:: REQUIREMENT ::
Format the lines below as a numbered list, leaving out any blank lines.

-- START OF RECORDS PROVIDED --

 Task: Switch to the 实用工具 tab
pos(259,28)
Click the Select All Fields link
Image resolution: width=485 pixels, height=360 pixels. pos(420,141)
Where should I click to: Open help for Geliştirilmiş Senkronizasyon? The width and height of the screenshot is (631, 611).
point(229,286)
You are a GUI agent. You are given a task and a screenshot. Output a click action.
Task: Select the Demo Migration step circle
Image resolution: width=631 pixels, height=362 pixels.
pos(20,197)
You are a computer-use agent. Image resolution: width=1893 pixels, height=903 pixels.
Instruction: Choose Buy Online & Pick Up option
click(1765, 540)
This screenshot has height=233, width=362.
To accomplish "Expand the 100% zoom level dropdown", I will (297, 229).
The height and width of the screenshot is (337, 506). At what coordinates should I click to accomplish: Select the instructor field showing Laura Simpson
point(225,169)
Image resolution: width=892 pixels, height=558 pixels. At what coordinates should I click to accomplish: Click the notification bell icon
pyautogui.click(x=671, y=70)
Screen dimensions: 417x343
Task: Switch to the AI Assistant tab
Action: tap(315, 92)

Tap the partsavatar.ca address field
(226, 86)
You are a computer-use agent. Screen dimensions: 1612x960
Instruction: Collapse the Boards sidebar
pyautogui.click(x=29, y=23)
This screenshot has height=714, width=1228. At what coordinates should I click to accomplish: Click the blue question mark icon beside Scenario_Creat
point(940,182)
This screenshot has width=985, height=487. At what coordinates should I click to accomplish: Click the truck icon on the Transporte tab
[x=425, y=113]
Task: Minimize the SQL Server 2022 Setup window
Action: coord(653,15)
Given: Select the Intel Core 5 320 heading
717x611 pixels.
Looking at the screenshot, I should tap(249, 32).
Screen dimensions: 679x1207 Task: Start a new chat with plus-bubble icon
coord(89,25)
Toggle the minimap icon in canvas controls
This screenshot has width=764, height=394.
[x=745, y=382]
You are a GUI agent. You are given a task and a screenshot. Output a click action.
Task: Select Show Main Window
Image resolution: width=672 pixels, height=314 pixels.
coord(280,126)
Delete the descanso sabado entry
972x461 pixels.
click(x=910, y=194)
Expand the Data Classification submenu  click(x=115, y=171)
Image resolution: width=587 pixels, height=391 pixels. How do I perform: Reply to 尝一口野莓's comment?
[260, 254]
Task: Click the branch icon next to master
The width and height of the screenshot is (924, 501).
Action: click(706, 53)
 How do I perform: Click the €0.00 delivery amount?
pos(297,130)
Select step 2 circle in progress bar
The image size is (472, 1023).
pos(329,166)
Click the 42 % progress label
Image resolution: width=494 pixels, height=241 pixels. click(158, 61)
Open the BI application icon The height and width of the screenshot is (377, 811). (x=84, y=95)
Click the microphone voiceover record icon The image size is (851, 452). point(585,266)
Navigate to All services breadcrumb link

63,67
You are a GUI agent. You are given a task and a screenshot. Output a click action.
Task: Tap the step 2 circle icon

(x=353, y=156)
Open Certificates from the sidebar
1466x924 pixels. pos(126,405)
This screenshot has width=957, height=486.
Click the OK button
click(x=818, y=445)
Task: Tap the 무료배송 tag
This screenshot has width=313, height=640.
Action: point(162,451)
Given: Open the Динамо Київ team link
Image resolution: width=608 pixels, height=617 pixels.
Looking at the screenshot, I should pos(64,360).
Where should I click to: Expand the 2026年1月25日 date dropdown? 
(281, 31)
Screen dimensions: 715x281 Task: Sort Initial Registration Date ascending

-- END OF RECORDS PROVIDED --

:: SOLUTION TO THE EXERCISE ::
1.  Task: Switch to the 实用工具 tab
2. pos(259,28)
3. Click the Select All Fields link
4. Image resolution: width=485 pixels, height=360 pixels. pos(420,141)
5. Where should I click to: Open help for Geliştirilmiş Senkronizasyon? The width and height of the screenshot is (631, 611).
6. point(229,286)
7. You are a GUI agent. You are given a task and a screenshot. Output a click action.
8. Task: Select the Demo Migration step circle
9. Image resolution: width=631 pixels, height=362 pixels.
10. pos(20,197)
11. You are a computer-use agent. Image resolution: width=1893 pixels, height=903 pixels.
12. Instruction: Choose Buy Online & Pick Up option
13. click(1765, 540)
14. This screenshot has height=233, width=362.
15. To accomplish "Expand the 100% zoom level dropdown", I will (297, 229).
16. The height and width of the screenshot is (337, 506). At what coordinates should I click to accomplish: Select the instructor field showing Laura Simpson
17. point(225,169)
18. Image resolution: width=892 pixels, height=558 pixels. At what coordinates should I click to accomplish: Click the notification bell icon
19. pyautogui.click(x=671, y=70)
20. Screen dimensions: 417x343
21. Task: Switch to the AI Assistant tab
22. Action: tap(315, 92)
23. Tap the partsavatar.ca address field
24. (226, 86)
25. You are a computer-use agent. Screen dimensions: 1612x960
26. Instruction: Collapse the Boards sidebar
27. pyautogui.click(x=29, y=23)
28. This screenshot has height=714, width=1228. At what coordinates should I click to accomplish: Click the blue question mark icon beside Scenario_Creat
29. point(940,182)
30. This screenshot has width=985, height=487. At what coordinates should I click to accomplish: Click the truck icon on the Transporte tab
31. [x=425, y=113]
32. Task: Minimize the SQL Server 2022 Setup window
33. Action: coord(653,15)
34. Given: Select the Intel Core 5 320 heading
35. 717x611 pixels.
36. Looking at the screenshot, I should tap(249, 32).
37. Screen dimensions: 679x1207 Task: Start a new chat with plus-bubble icon
38. coord(89,25)
39. Toggle the minimap icon in canvas controls
40. This screenshot has width=764, height=394.
41. [x=745, y=382]
42. You are a GUI agent. You are given a task and a screenshot. Output a click action.
43. Task: Select Show Main Window
44. Image resolution: width=672 pixels, height=314 pixels.
45. coord(280,126)
46. Delete the descanso sabado entry
47. 972x461 pixels.
48. click(x=910, y=194)
49. Expand the Data Classification submenu  click(x=115, y=171)
50. Image resolution: width=587 pixels, height=391 pixels. How do I perform: Reply to 尝一口野莓's comment?
51. [260, 254]
52. Task: Click the branch icon next to master
53. The width and height of the screenshot is (924, 501).
54. Action: click(706, 53)
55.  How do I perform: Click the €0.00 delivery amount?
56. pos(297,130)
57. Select step 2 circle in progress bar
58. The image size is (472, 1023).
59. pos(329,166)
60. Click the 42 % progress label
61. Image resolution: width=494 pixels, height=241 pixels. click(158, 61)
62. Open the BI application icon The height and width of the screenshot is (377, 811). (x=84, y=95)
63. Click the microphone voiceover record icon The image size is (851, 452). point(585,266)
64. Navigate to All services breadcrumb link
65. 63,67
66. You are a GUI agent. You are given a task and a screenshot. Output a click action.
67. Task: Tap the step 2 circle icon
68. (x=353, y=156)
69. Open Certificates from the sidebar
70. 1466x924 pixels. pos(126,405)
71. This screenshot has width=957, height=486.
72. Click the OK button
73. click(x=818, y=445)
74. Task: Tap the 무료배송 tag
75. This screenshot has width=313, height=640.
76. Action: point(162,451)
77. Given: Open the Динамо Київ team link
78. Image resolution: width=608 pixels, height=617 pixels.
79. Looking at the screenshot, I should pos(64,360).
80. Where should I click to: Expand the 2026年1月25日 date dropdown? 
81. (281, 31)
82. Screen dimensions: 715x281 Task: Sort Initial Registration Date ascending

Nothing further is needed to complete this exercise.